#### [TASK REQUIREMENTS]
Lines in the entries below where the word "field" shows up should each be copied.

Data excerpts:
■ ■ ■ ■ ■ ■ ■

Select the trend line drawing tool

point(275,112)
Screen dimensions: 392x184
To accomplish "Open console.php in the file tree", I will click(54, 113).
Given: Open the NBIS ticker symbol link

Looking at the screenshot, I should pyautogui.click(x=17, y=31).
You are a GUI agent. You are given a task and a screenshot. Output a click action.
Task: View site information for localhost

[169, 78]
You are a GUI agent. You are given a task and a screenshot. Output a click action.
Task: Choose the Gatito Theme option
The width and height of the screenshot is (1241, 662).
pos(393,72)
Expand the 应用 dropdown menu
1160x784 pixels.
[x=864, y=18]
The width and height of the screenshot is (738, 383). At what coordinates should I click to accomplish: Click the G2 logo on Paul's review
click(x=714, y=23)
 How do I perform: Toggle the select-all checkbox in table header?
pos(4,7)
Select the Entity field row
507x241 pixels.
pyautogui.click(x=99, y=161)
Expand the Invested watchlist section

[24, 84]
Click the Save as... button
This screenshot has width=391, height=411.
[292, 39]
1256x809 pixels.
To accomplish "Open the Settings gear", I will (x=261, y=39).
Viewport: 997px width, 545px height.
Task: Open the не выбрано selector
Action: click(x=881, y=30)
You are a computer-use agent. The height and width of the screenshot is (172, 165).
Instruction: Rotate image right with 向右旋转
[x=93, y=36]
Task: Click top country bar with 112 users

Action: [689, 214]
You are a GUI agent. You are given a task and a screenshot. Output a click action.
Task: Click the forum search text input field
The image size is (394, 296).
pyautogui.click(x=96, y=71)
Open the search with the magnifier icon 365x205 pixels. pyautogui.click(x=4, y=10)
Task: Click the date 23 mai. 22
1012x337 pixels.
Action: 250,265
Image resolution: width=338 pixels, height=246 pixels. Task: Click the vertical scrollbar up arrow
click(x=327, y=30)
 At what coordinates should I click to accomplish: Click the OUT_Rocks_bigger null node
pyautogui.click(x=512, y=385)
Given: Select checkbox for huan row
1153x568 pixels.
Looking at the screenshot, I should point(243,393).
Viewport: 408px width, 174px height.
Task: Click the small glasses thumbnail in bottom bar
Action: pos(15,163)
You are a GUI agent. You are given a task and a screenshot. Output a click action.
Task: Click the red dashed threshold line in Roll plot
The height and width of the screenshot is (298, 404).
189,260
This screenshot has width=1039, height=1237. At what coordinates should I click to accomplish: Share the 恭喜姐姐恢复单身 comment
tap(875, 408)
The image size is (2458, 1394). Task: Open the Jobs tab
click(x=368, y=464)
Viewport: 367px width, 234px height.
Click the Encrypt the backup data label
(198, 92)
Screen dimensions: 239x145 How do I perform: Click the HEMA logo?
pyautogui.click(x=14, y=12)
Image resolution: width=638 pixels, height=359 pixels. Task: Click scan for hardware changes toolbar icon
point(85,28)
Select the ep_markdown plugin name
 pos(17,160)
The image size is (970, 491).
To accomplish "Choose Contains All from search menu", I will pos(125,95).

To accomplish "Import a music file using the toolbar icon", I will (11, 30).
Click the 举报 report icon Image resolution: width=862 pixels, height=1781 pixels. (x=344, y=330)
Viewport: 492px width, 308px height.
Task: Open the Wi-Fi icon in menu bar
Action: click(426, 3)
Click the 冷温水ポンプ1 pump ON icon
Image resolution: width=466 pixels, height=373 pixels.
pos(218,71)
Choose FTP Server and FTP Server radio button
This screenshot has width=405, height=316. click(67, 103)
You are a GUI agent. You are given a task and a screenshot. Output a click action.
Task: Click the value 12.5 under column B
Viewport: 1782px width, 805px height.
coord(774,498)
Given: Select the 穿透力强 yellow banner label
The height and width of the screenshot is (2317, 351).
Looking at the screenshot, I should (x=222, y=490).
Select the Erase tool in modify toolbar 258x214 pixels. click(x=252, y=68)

■ ■ ■ ■ ■ ■ ■

#### [REPLY TO THE TASK]
Select the Entity field row
Task: Click the forum search text input field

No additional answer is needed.